Ce monde ne sera guéri que lorsque les victimes seront nos Rois.Mon avis :
Je me suis toujours demandé ce que je ferais si quelqu'un attentait à l'un de mes enfants. Quel père alors je serais. Quelle force, quelle faiblesse. Et tandis que je cherchais la réponse, une autre question a surgi : sommes-nous capables de protéger nos fils ? Grégoire Delacourt
Une lecture comme un cri, une lecture qui crache l'abject ! Une lecture empruntée à la bibliothèque de ma meilleure amie.
Craignant de commencer ce livre mais voulant aussi le lire, j'ai été finalement vite harponnée par cet écrit.
On sent dans cette histoire toute la détresse d'un homme, un père qui a dû gérer et encaisser l'indicible que son fils Benjamin a subi de la part d'un Prêtre.
Stupéfaction et violence, réactivité à se faire justice. Tout m'a profondément touché dans ce livre ...
" Mais le justice n'est pas faite pour les victimes. La justice n'est pas ce qui est juste. Elle ne répare pas. Elle n'a pas d'enfants. "
L'histoire est placée dans le milieu religieux. Les réactions de ce père (sans le P majuscule) Edouard se comprennent. J'étais à ses côtés. Lui qui voulait entendre à s'en arracher le cœur ce que son fils a subi.
" Je ne sais pas pourquoi je veux entendre cela. Recevoir chaque mot comme un coup de couteau dans le ventre, au visage et dans le cœur.Laisser chacune de ses phrases me saigner comme un port, me vider de mes larmes. Je veux tous ses mots afin de circonscrire le champ de l'horreur.

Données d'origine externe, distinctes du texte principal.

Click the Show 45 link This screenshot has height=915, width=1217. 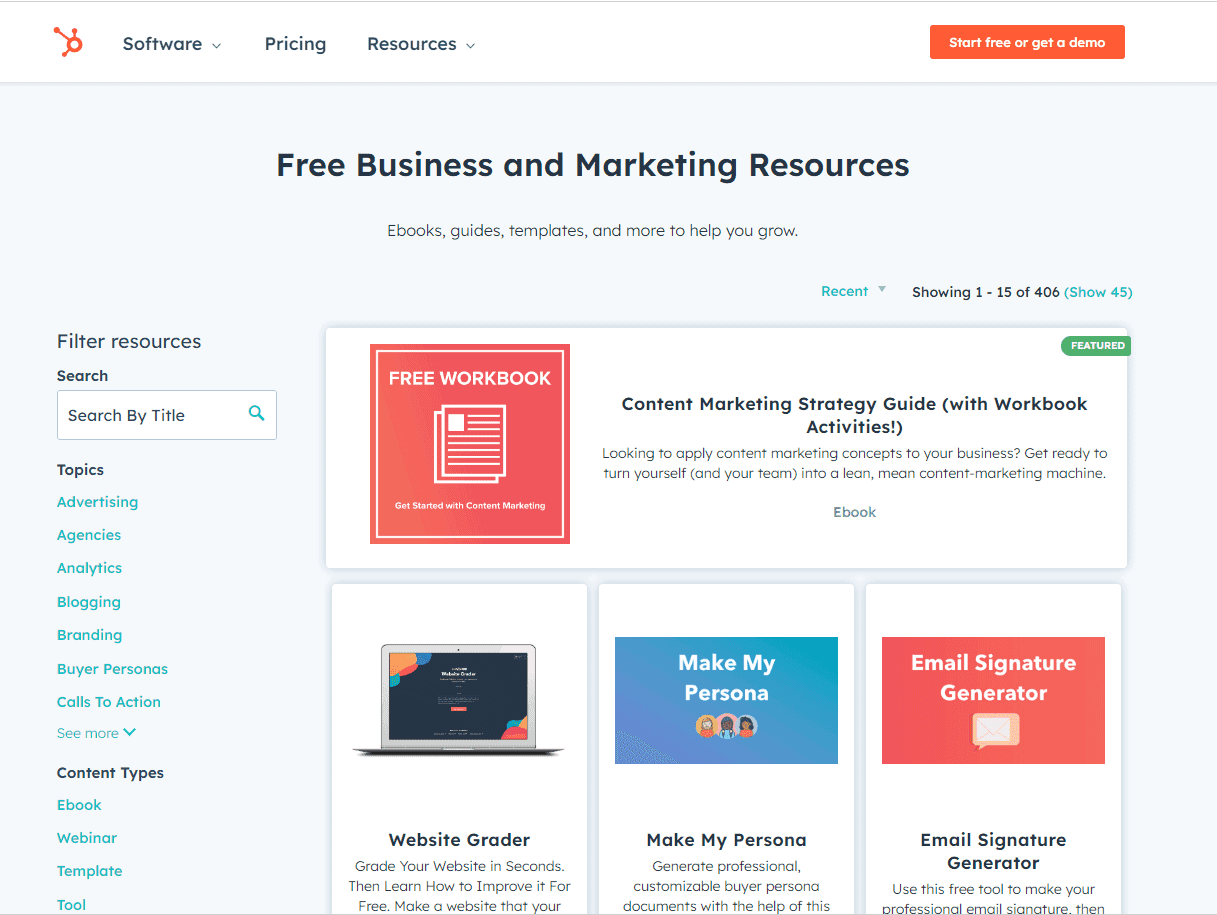click(1098, 291)
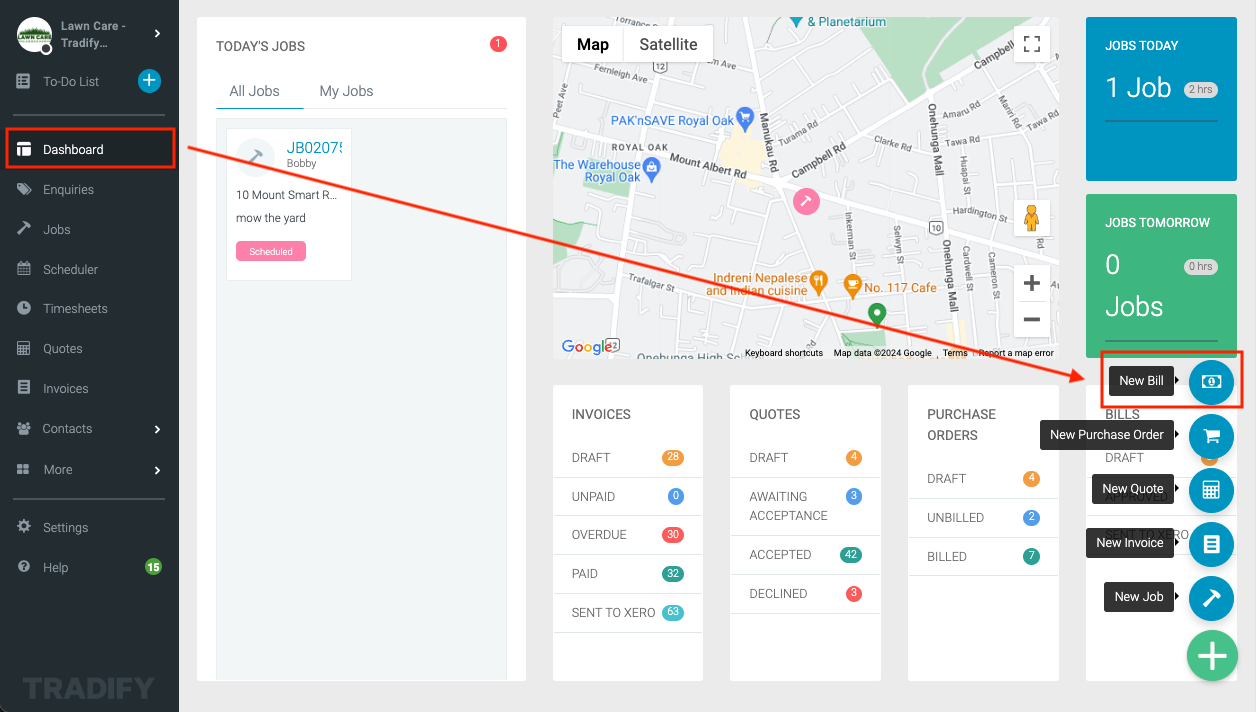
Task: Click the New Purchase Order cart icon
Action: pos(1211,436)
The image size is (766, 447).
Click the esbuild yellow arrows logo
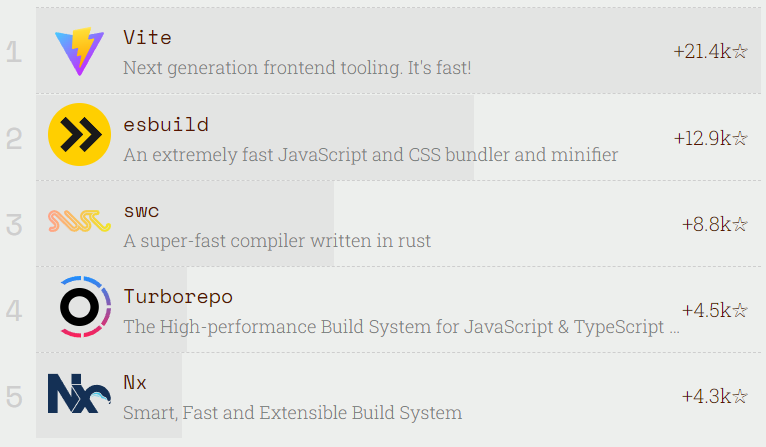point(80,135)
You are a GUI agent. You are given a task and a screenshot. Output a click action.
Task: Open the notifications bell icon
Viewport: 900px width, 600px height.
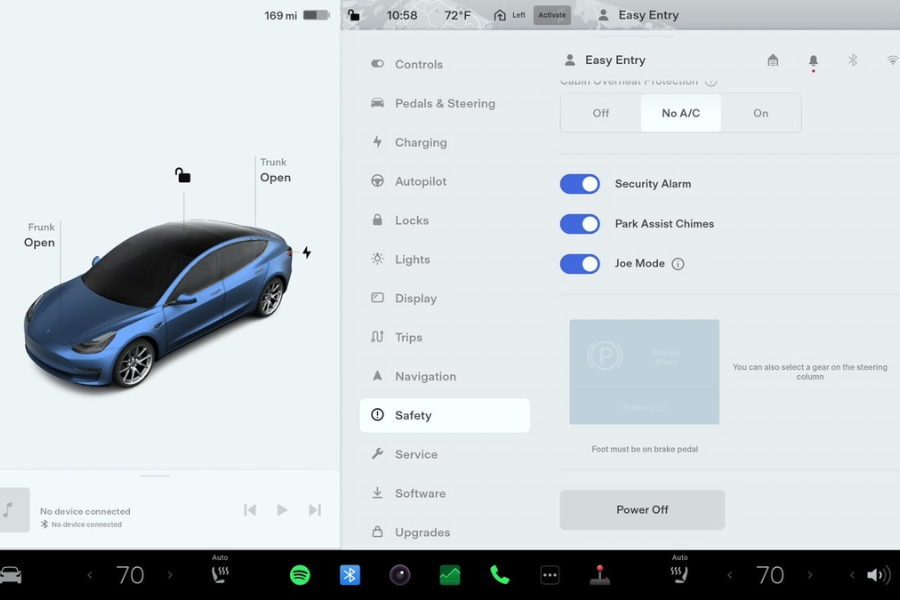coord(813,60)
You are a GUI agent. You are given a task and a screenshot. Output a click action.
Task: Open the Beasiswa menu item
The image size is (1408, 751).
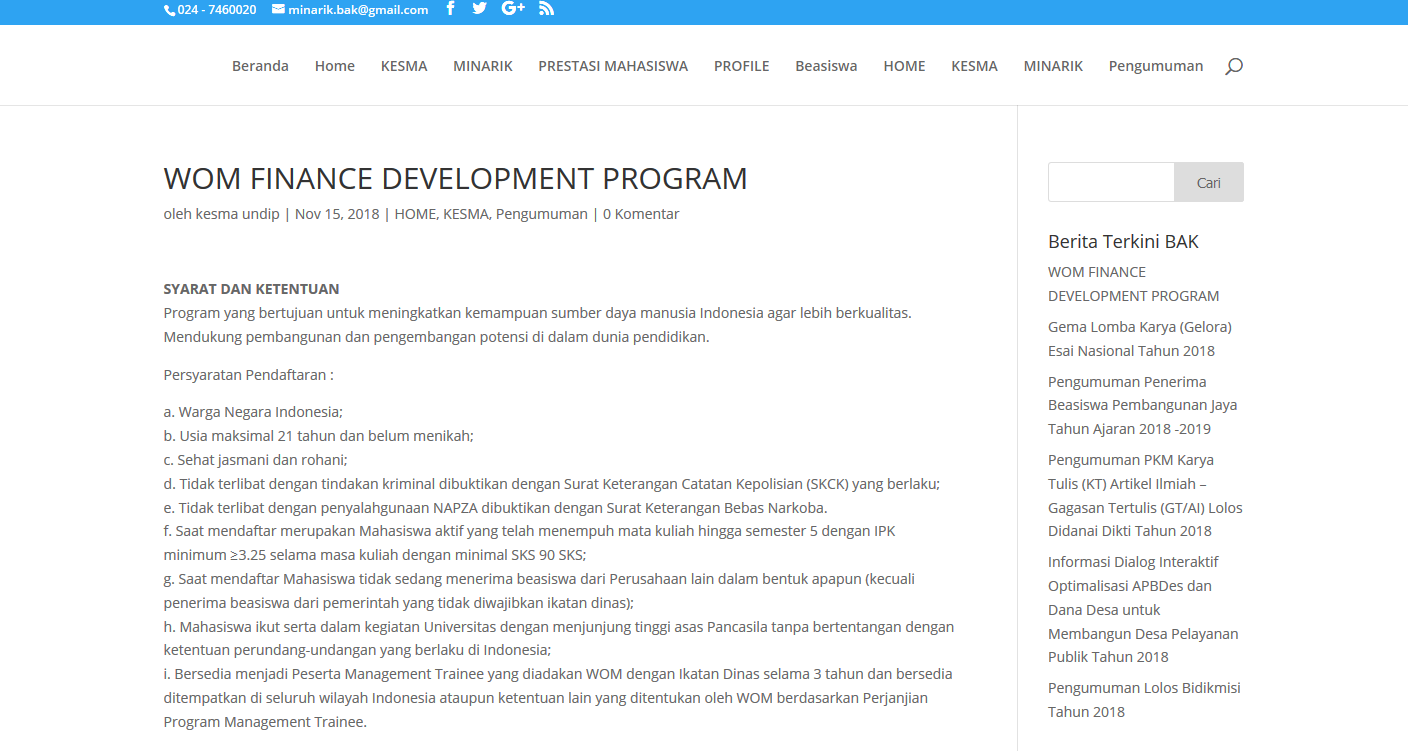click(826, 66)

Pour ne plus avoir d'ombres à imaginer, plus d'obscurités à redouter. Je ne veux nul recoin possible? Nulle pierre sous laquelle pourrait encore se cacher un lambeau de peau, une rognure d'ongle, une trace de sperme. le moindre soupir. la moindre langue. je veux jusqu'à son dernier mot, comme on extorque un dernier souffle.
"Toi, Delaunoy, ogre des aulnes, mon couteau va te pénétré comme tu as pénétré mon fils, te déchirer le ventre comme tu as déchiré le sien. Le mal que tu lui as fait doit t'être rendu car la justice est l'équilibre. Elle ne peut être que le contrepoids du mal - faute de quoi elle ferait des victimes des errants sur la Terre."

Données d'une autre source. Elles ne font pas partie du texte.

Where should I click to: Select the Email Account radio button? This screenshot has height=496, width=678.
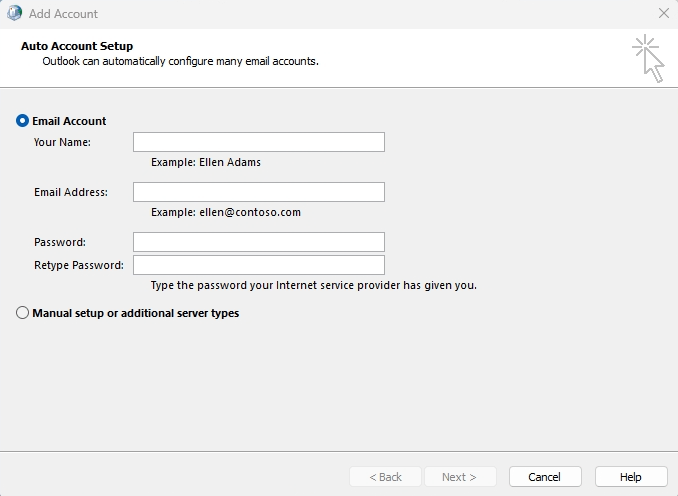[x=23, y=121]
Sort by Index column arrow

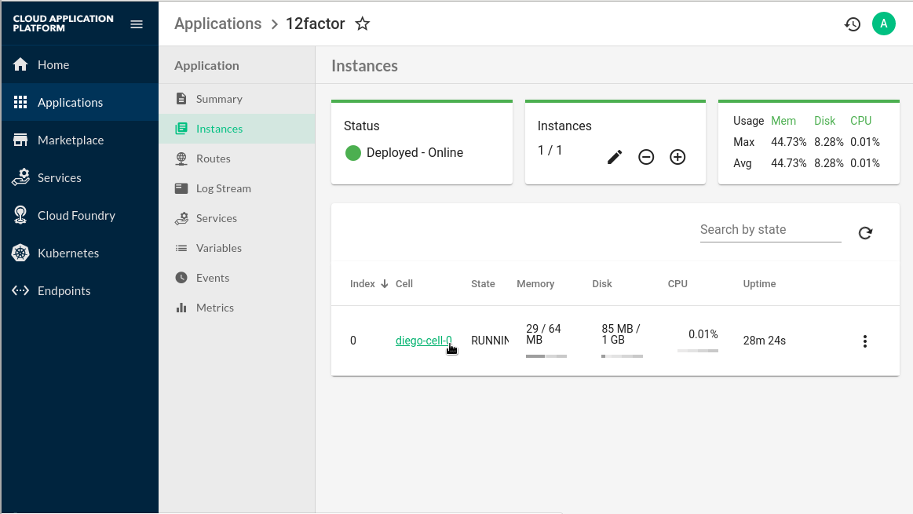pyautogui.click(x=385, y=284)
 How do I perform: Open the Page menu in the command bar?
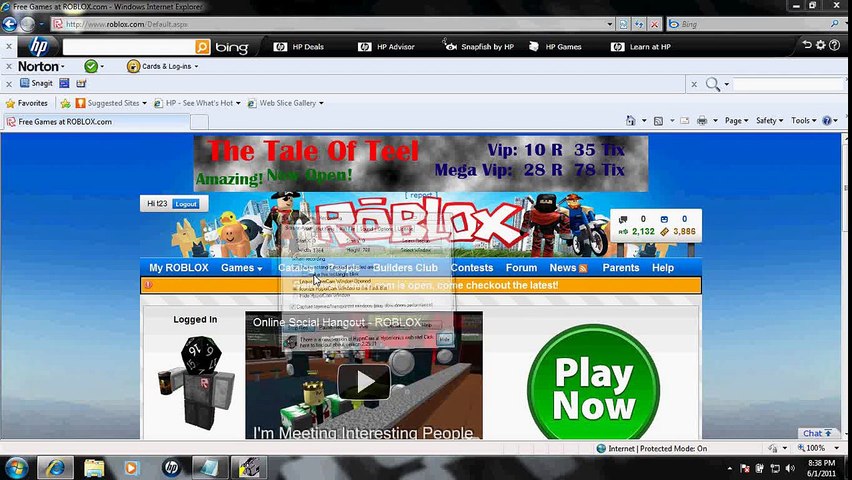736,121
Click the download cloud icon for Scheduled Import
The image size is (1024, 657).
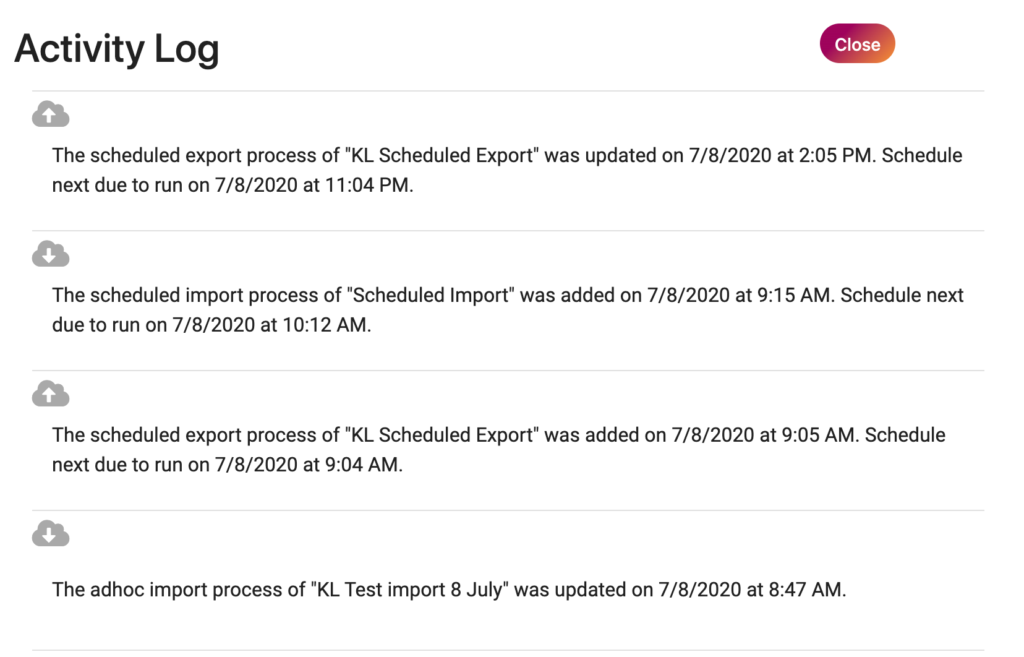tap(50, 253)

Car le silence dans ces situations est bien le plus destructeur et le plus violent de tout. Pour les victimes et les personnes autour qui très souvent ne voient rien... Ne peuvent en vérité imaginer pareilles violences.
Oui, comment imaginer ce pire, comment, après la stupéfaction gérer tout ce que ça engendre ? ...

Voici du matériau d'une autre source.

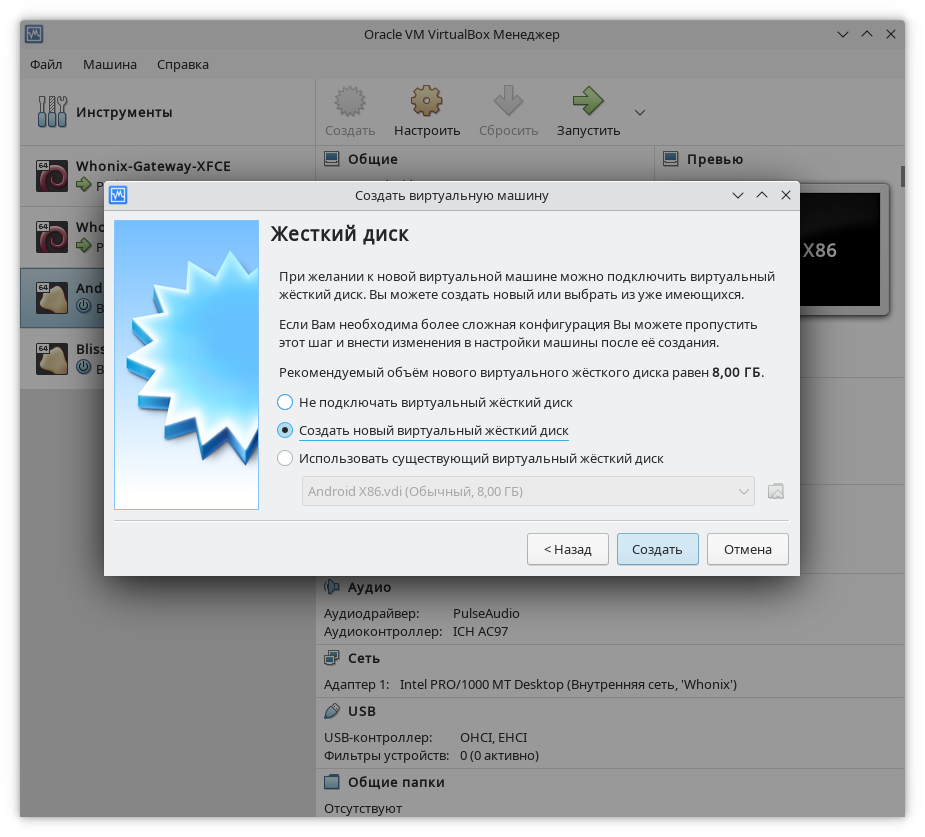Click the Аудио section speaker icon
The image size is (925, 837).
point(332,587)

Un revirement en toute fin se trouve là comme pour nous inquiéter davantage de la gestion de toutes ses affaires au sein de l'Eglise. Mais ce revirement nous donne également à réfléchir sur les différentes personnes œuvrant au sein de l'Eglise ... L'écrivain en faisant cela n'en donne pas qu'une image très négative à mon avis et place aussi son texte au delà des problèmes qui'il peut y avoir au sein de l'Eglise.
L'auteur a aussi une réflexion sur le pardon :
Car tout est là, dans cette escroquerie, dans cette mystification. Le pardon permet l'infamie. Le pardon autorise toutes les abominations. Il est la semence du mal. L'épine du monde. "Je vous le dit en vérité, tous les péchés seront pardonnés aux fils des hommes, et les blasphèmes qu'ils auront proférés." Marc 3.28
Le titre se situe à deux niveaux : le père et le Père où la majuscule finalement n'est peut être pas si bien placée.
J'ai particulièrement aimé comment Grégoire Delacourt
a mis en mots et en maux tous les sentiments de ce père
a mis en mots et en maux tous les sentiments de ce père
devant les violences faites à son fils.
Un livre comme un uppercut, qui vous coupe la respiration
dans la stupéfaction de l'indicible dévoilé.
Un roman fort qui m'a profondément marqué et bouleversé.
"Ce monde ne sera guéri que lorsque les victimes seront nos Rois."